I think one valuable thing to have would be a histogram of time spent on the IO thread per requests.

This would allow identifying whether or not a cluster/node is hit by some expensive operation on the IO thread or if things like search throughput are bound by the IO threads (say beause there's slow audit logging or so happening on the IO thread).

We could implement that by just having counters for the various bins e.g. < 10ms, < 100ms, < 1s, > 1s.

original-brownbear on 25 Sep 2019

👍1

This is becoming more critical as enterprise (ECK/ECE) deployments are being designed across same-region datacentres with 5-10ms latency levels (AWS, Elastic Cloud, e.g.).

These architectures are also being deployed in cross-zone private datacentres with increased probability of network issues.

Latency and/or throughput issues directly affect shard operation response times, and today we have no visibility into network overhead.

Visibility and eventually self diagnosis will help mitigate this new risk

PhaedrusTheGreek on 29 Jan 2020

Today we don't currently expose much information about connectivity failures.

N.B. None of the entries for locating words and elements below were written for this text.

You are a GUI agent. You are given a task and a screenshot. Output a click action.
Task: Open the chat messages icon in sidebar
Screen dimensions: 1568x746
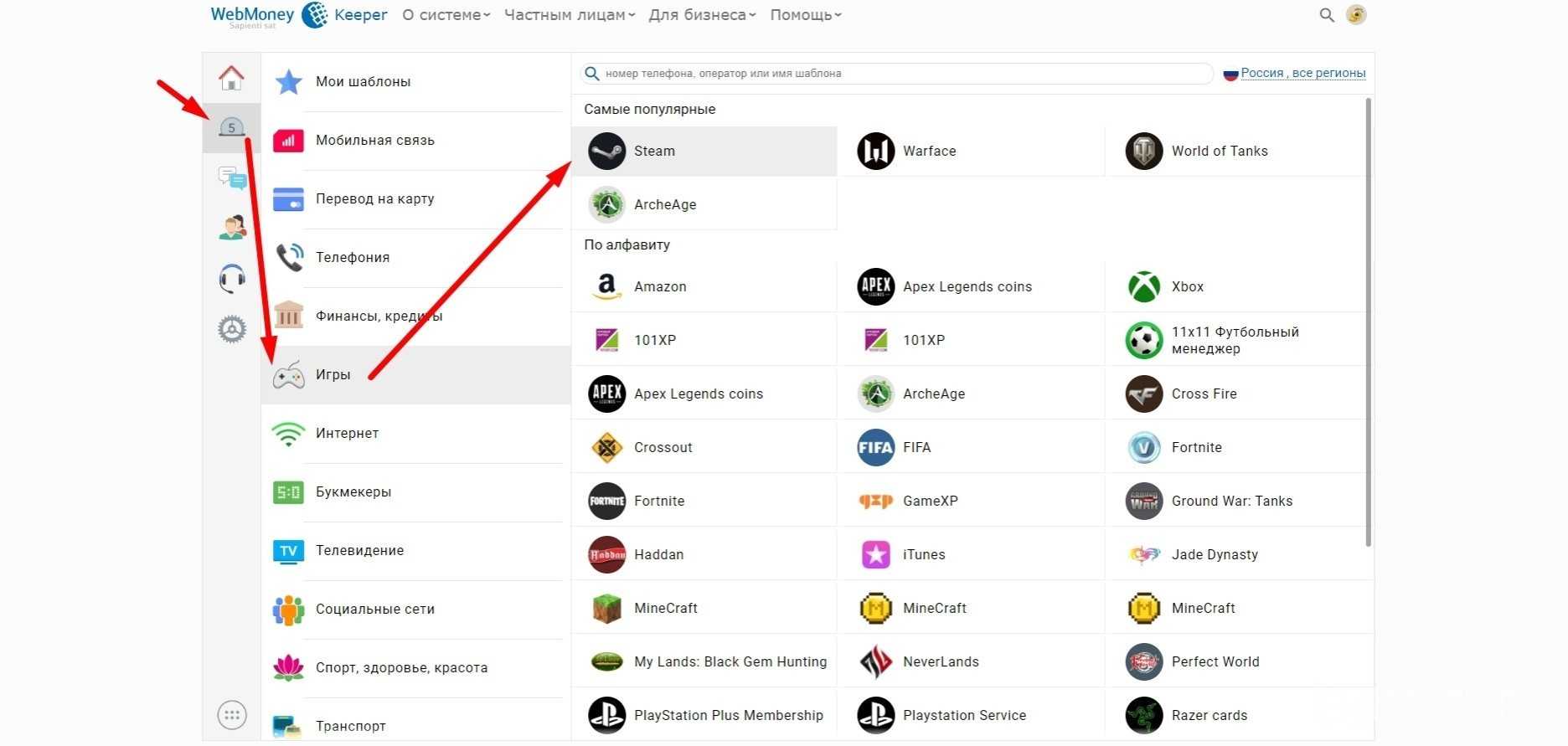point(231,177)
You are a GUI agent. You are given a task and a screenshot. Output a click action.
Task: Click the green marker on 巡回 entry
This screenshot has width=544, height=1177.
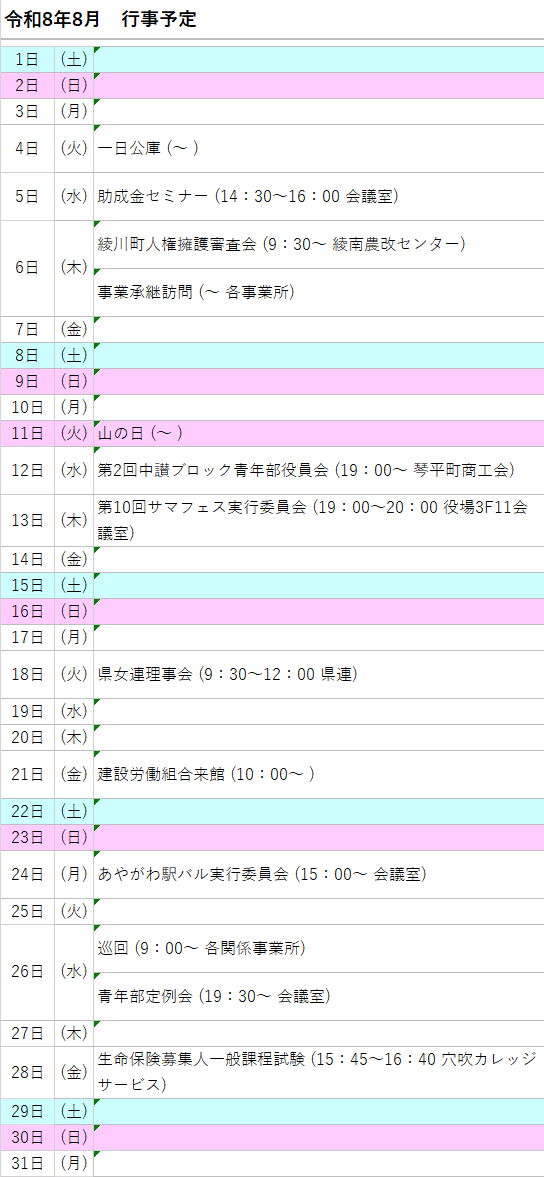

Disconnections that don't involve the master node are often completely silent, and those that _do_ involve the master will result in a node-left ... reason: disconnected log message without any further details. This doesn't obviously look like an unexpected connectivity issue to end-users: if we exposed the underlying Connection reset or Connection timed out (and the fact that it was unexpected) then this would IMO result in less confusion.

Perhaps the answer here is simply more/better logging, but perhaps it's also something for which statistics would be useful. Disconnections tend to be sporadic, so one must do some analysis to determine whether there's a pattern over time - maybe they're affecting a single faulty node, or maybe it's the connections between certain pairs of nodes (e.g. between AZs).